■ **TASK TO CARRY OUT**: The required output is the exact run of lines from the one that contains "Viewport: 500px width, 375px height." to the end of the data, with every picture left out.

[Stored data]
****************
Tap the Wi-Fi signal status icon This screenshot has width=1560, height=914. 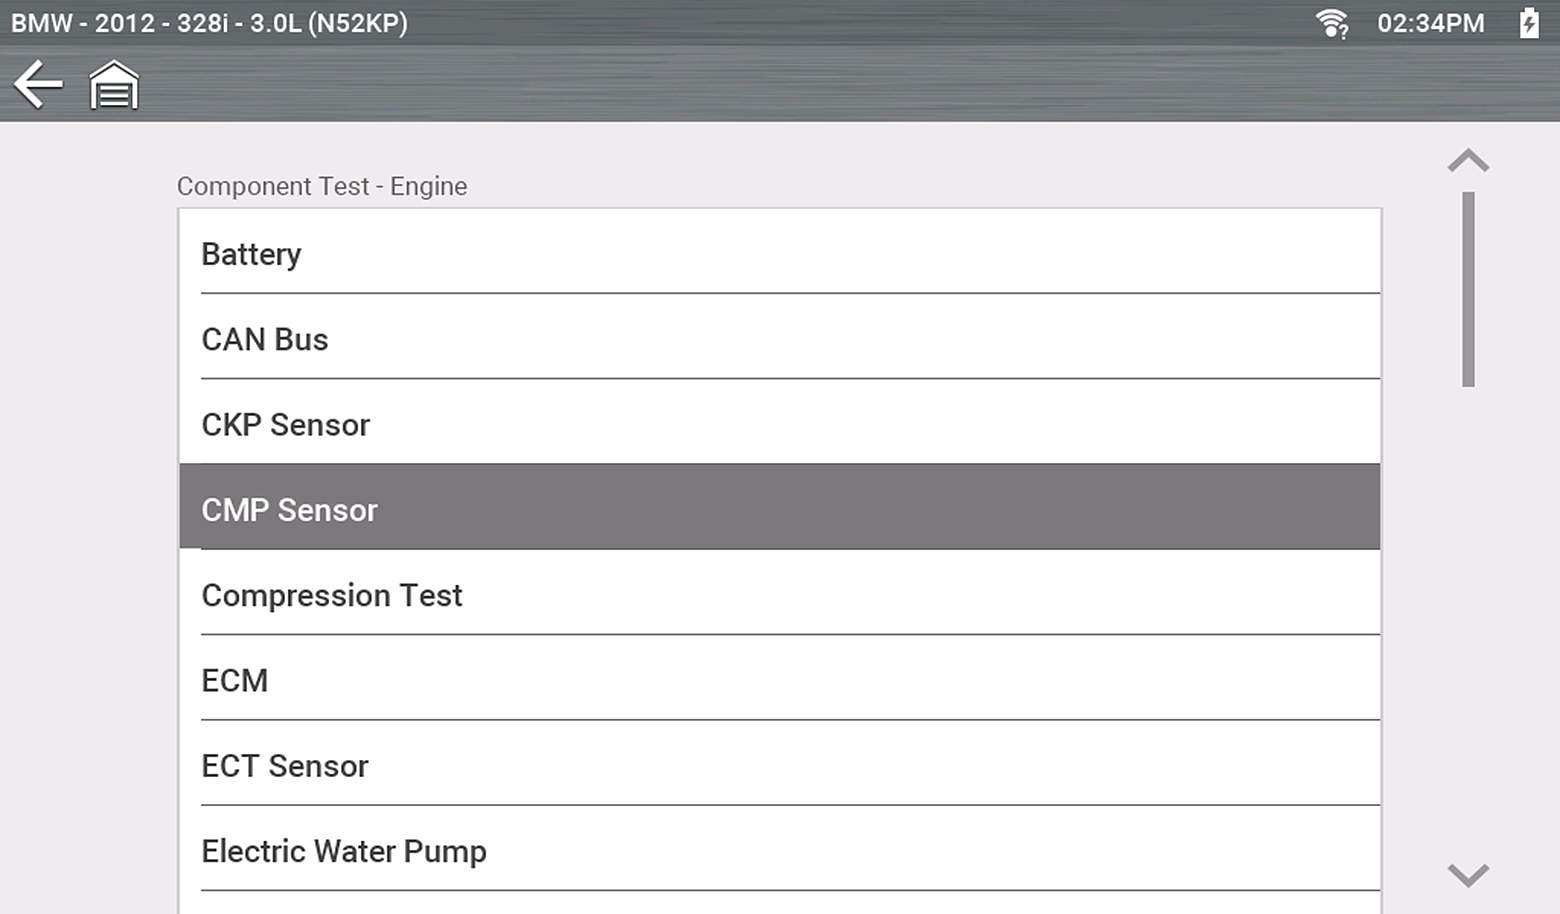tap(1332, 23)
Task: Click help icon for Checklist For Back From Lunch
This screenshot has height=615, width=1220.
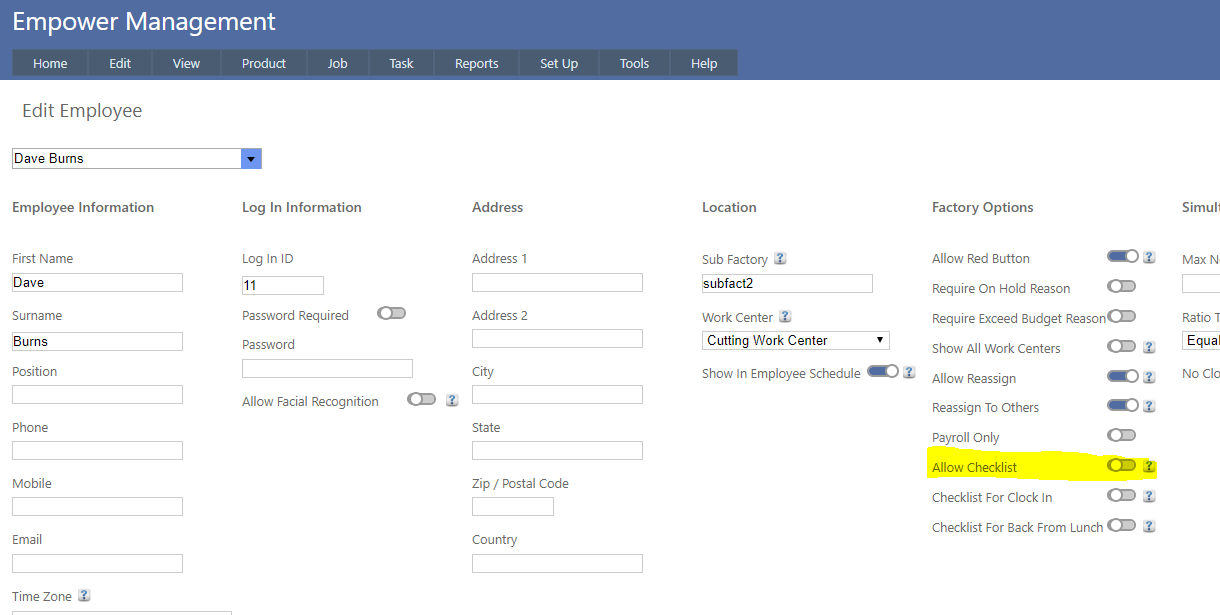Action: [1149, 526]
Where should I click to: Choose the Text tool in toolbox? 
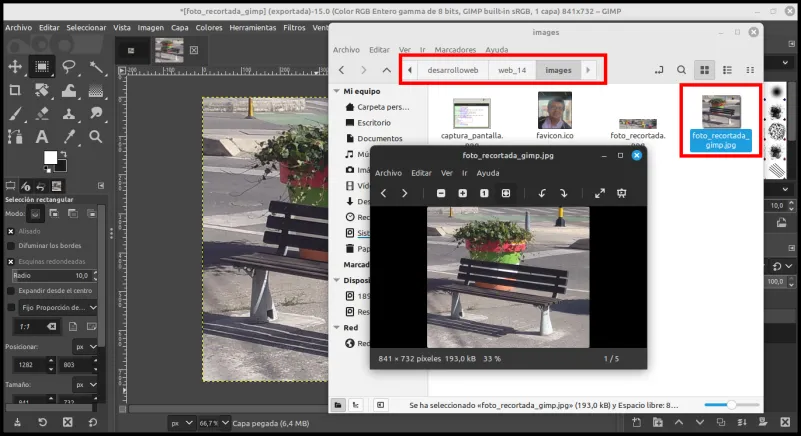(42, 136)
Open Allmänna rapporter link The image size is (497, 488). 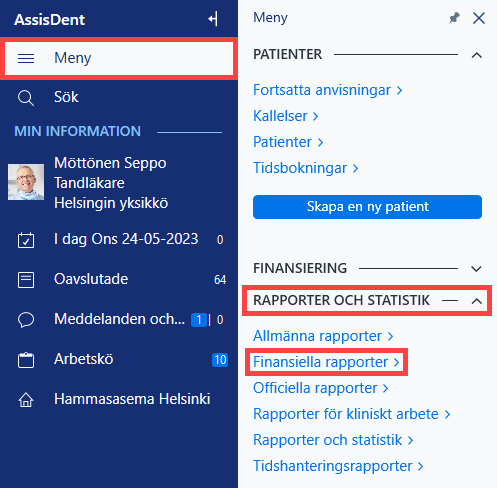[x=323, y=336]
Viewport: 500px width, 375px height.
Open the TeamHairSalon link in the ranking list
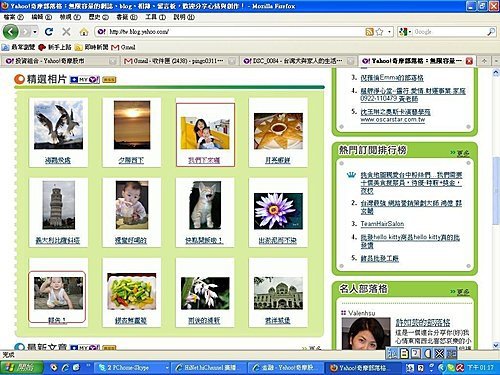click(x=382, y=224)
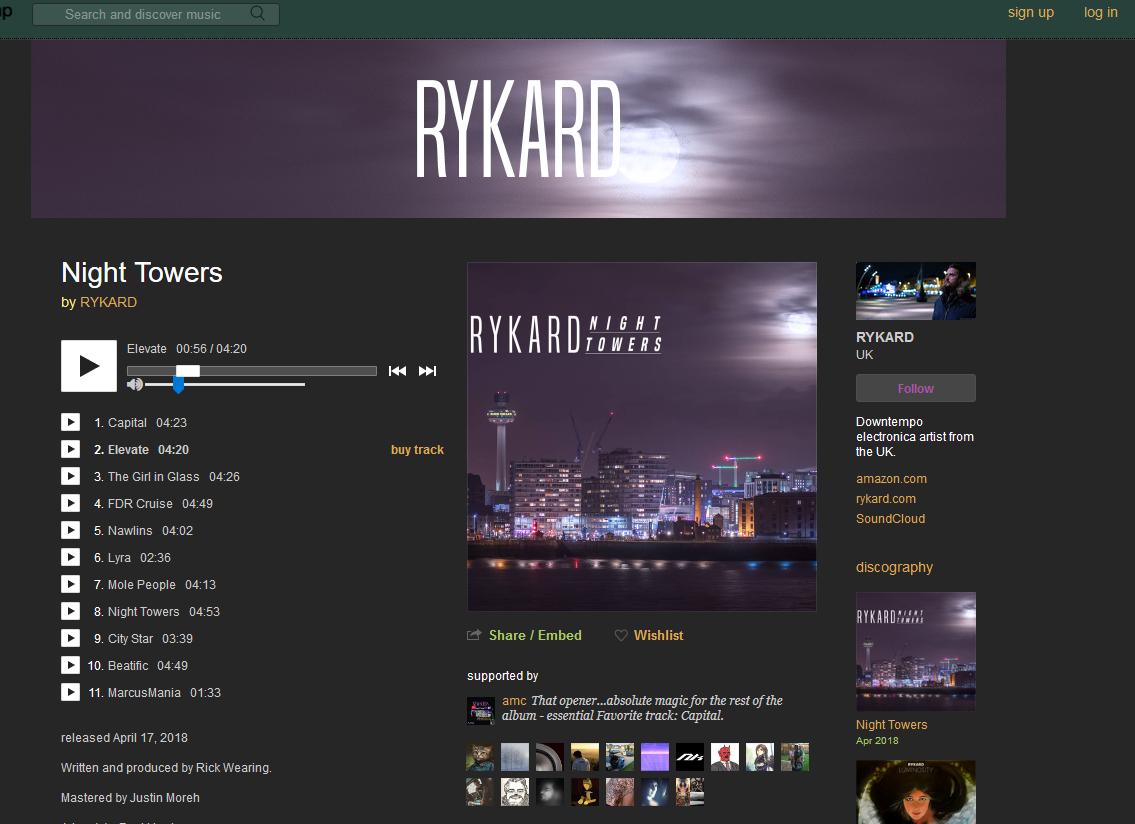Skip to the next track in the player
1135x824 pixels.
click(427, 370)
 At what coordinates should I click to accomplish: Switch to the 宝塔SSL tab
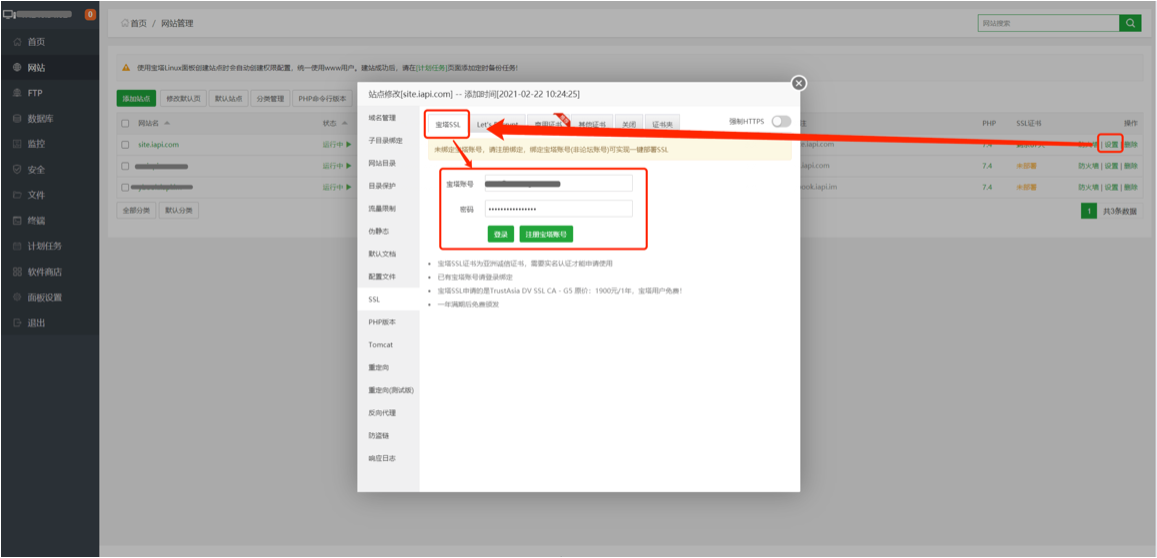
****************
■ **TASK RESPONSE**:
Viewport: 500px width, 375px height.
Open the TeamHairSalon link in the ranking list
click(x=382, y=224)
Skip to the next track in the player
1135x824 pixels.
click(427, 370)
 At what coordinates should I click to accomplish: Switch to the 宝塔SSL tab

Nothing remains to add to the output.